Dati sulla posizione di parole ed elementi
%%
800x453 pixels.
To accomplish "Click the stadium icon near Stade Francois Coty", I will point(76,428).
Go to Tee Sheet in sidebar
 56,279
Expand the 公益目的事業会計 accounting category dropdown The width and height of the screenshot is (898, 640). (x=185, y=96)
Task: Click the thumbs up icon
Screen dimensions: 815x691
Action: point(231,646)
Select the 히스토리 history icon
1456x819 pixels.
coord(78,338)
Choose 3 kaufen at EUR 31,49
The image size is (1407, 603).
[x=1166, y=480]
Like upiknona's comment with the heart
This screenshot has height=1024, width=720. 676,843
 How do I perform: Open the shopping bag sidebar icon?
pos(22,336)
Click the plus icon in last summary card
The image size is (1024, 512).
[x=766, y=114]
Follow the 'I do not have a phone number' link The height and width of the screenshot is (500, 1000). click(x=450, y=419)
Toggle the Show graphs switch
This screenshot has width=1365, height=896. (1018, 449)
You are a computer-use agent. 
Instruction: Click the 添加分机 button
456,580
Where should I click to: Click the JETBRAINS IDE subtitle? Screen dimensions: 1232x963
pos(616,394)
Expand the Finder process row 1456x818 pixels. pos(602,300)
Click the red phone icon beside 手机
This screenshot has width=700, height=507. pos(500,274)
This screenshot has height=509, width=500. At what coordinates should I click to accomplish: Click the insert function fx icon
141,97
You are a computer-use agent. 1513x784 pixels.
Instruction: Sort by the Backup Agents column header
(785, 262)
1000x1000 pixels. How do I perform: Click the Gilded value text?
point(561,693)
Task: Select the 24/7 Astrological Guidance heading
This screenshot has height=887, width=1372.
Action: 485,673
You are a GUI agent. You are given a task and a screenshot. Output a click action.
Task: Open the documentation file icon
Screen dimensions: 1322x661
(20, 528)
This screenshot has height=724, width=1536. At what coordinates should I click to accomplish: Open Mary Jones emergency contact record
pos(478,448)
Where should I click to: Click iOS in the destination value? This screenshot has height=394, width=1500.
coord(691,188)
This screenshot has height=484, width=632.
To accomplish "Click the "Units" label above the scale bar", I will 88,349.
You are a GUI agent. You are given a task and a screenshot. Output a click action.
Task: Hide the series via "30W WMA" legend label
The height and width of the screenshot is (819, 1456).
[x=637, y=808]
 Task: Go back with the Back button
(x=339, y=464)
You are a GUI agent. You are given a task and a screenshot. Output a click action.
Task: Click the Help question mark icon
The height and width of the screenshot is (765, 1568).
%%
Conta le righe dei dati in cui compare la stringa "what" e riporta soltanto il numero.

2